Overview

Study Evaluating GS-5245 in Participants With COVID-19 Who Have a High Risk of Developing Serious or Severe Illness

Status:
Recruiting

Trial end date:
2024-02-01

Target enrollment:
0

Participant gender:
All

Summary

The goal of this study is to test if GS-5245 is safe and effective for the treatment of coronavirus disease 2019 (COVID-19) in participants who have a high risk of developing serious or severe illness. The study will also measure how much GS-5245 gets into the blood and how long it takes the body to get rid of it.

Phase:

Phase 3

Accepts Healthy Volunteers?

Details

Lead Sponsor:

Gilead Sciences

Criteria

Key Inclusion Criteria:

- Willing and able to provide written informed consent.

- Severe acute respiratory syndrome coronavirus 2 (SARS-CoV-2) infection confirmed with
an assay ≤ 5 days before randomization.

- Initial onset of COVID-19 signs/symptoms ≤ 5 days before randomization.

- Not currently hospitalized or requiring hospitalization.

- Presence of ≥ 1 risk factor (if unvaccinated) or ≥ 2 risk factors (if vaccinated at
any point) for progression to severe disease.
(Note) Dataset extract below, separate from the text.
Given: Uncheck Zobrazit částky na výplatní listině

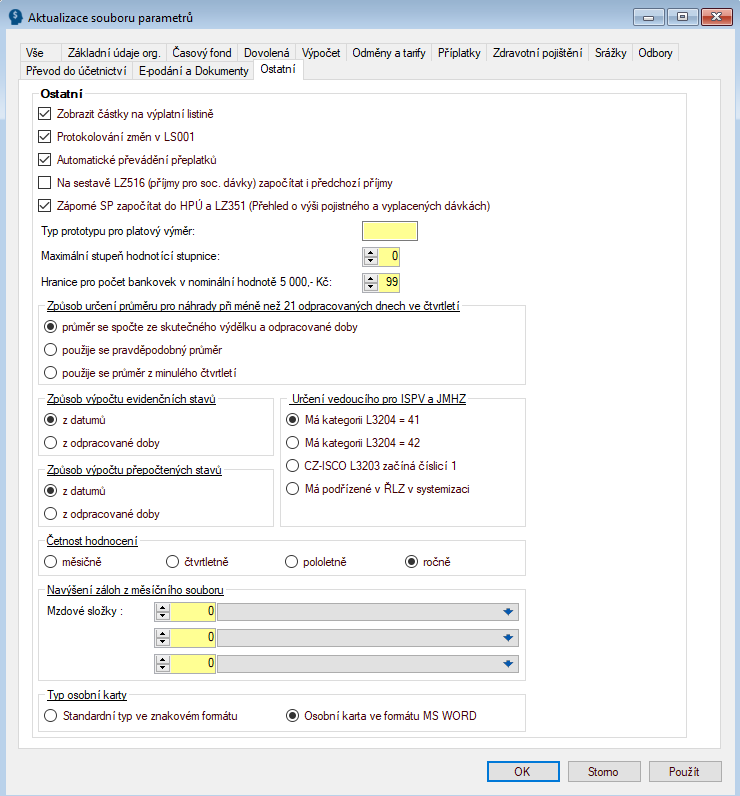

Vaccinated individuals are eligible for
enrollment only if it has been at least 4 months since the most recent dose, including
boosters.

Key Exclusion Criteria:

- Anticipated use of COVID-19 therapies during the current COVID-19 illness.

- Received any direct acting antiviral drug against SARS-CoV-2 for the treatment of
COVID-19 < 28 days or < 5 half-lives, whichever is longer, before randomization.

- Anticipated need for hospitalization < 48 hours after randomization.

- New oxygen requirement < 24 hours before randomization.

- Cirrhosis or acute liver injury/failure.

- Undergoing dialysis, or history of moderate to severe renal impairment.

- Pregnant or breastfeeding (nursing).

- Unwilling to use protocol-mandated birth control.

Note: Other protocol defined Inclusion/Exclusion criteria may apply.